** PAGE TEXT follows **

One interesting problem related to autotools is the presence in portage of many different versions in multiple slot for automake, one per minor version. Historically the reason for this is that different software requires different autotools version in their bootstrap scripts and thus we needed to have them around. While this is mostly still the case, autotools lately have improved a lot, and especially software designed to work with automake 1.8 mostly work out of the box with version 1.10, with some exceptions.
As of today’s standards for autotools in portage (the use of autotools eclass to begin with), the only reasons to have older automake versions around are the rare cases where the build system does not work with modern automake, and to avoid running the whole lot of eautoreconf
when just changing a Makefile.am file. But even this does not work that well because sometimes you just prefer to rebuild everything for the sake of it.
I guess one thing we could be doing is trying to migrate as much packages as possible to automake 1.10 and make sure that version older than 1.8 are well masked (those would be ancient enough). My reason to keep the newer ones is to take into consideration eventual stricter checks in 1.10 that might not work for some less-than-recent software, and also because a lot of KDE-related ebuilds using the admin/
directory from the KDE 3 build system (which is an aberration built over autotools, rather than plain autotools) fail to work with newer automake versions, and is not trivial to port them over.

** End of PAGE TEXT **
** THE DATA follows **

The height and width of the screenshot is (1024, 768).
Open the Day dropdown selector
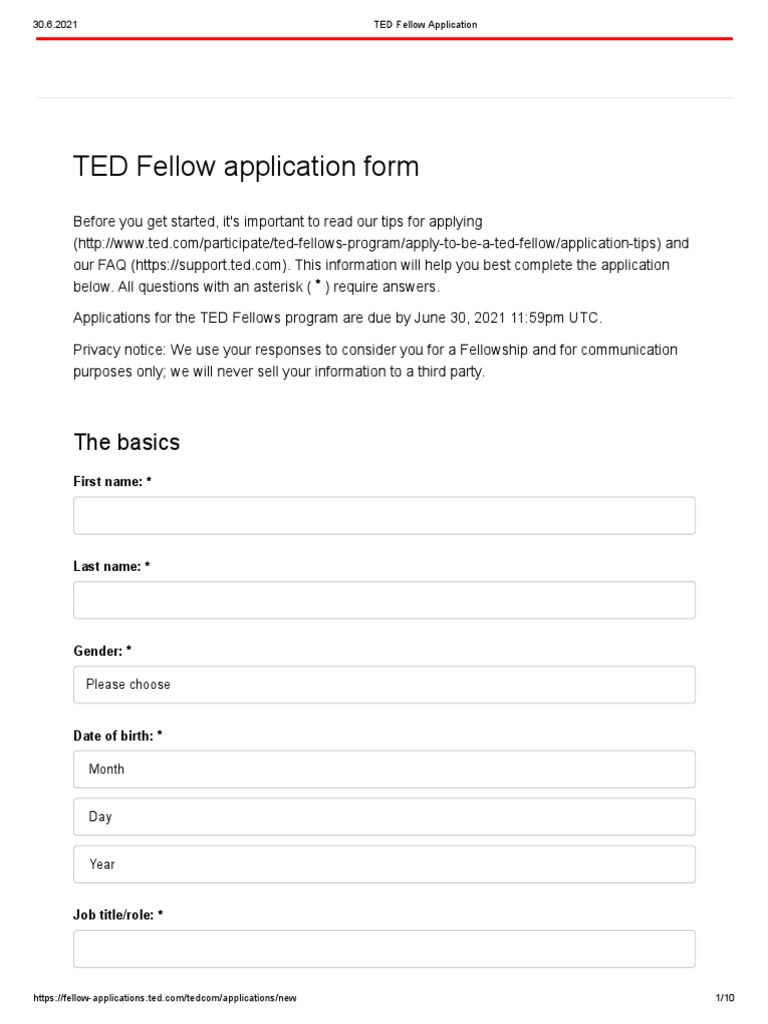tap(384, 817)
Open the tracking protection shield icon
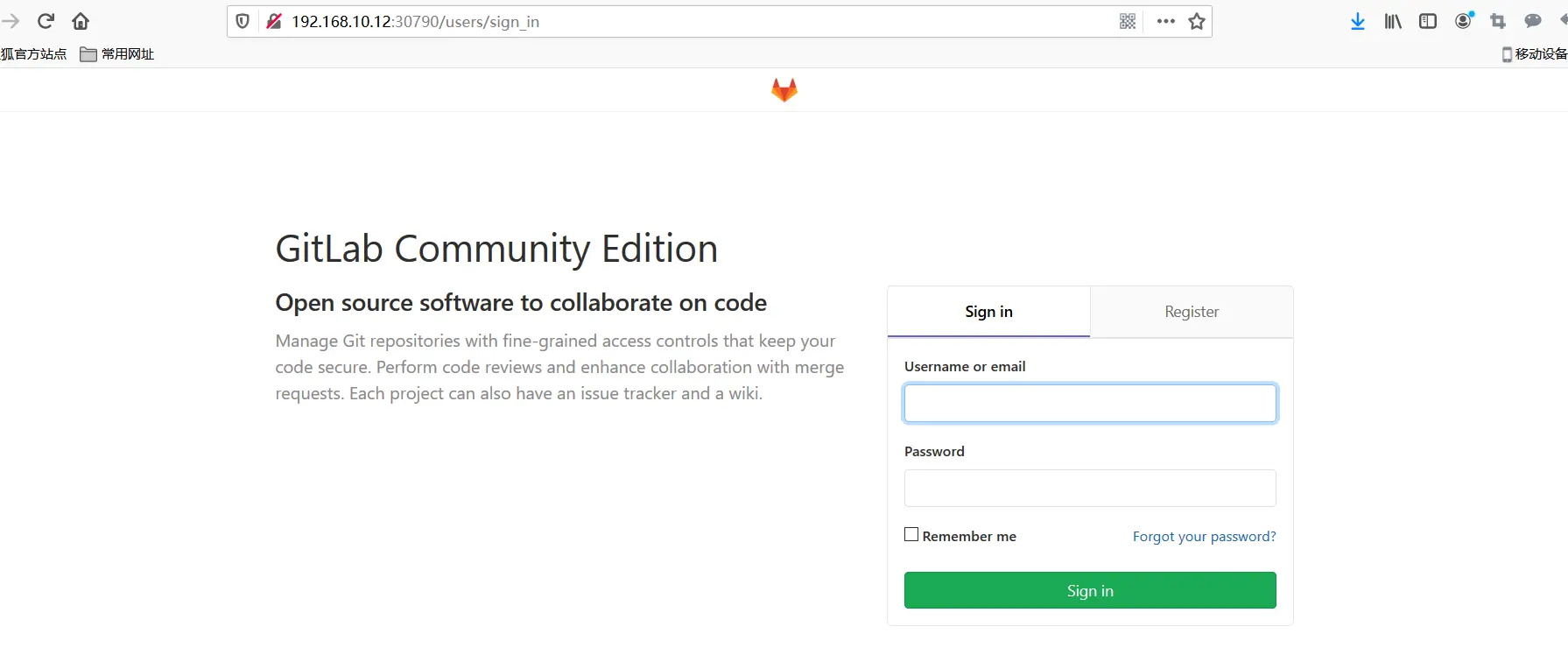This screenshot has width=1568, height=662. 243,21
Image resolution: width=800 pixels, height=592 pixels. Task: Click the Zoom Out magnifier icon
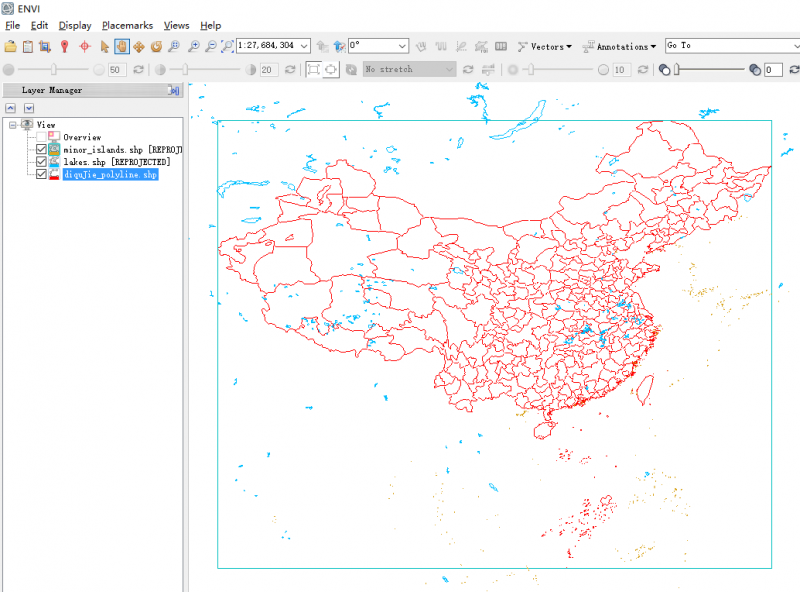point(210,46)
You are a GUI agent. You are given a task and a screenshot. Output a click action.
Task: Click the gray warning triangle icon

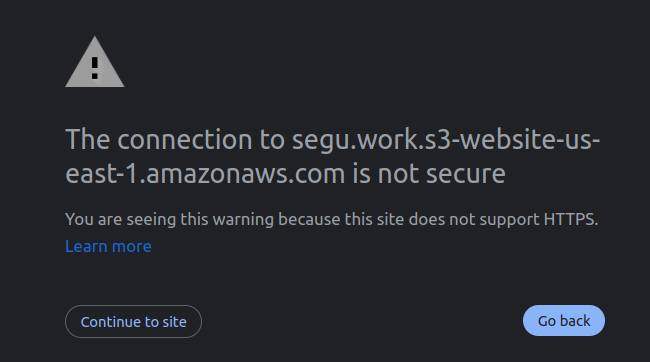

** End of THE DATA **

In the page text about automake versions, what version does software designed for automake 1.8 mostly work with out of the box?

(EXERCISE OUTPUT):
Automake 1.10, with some exceptions.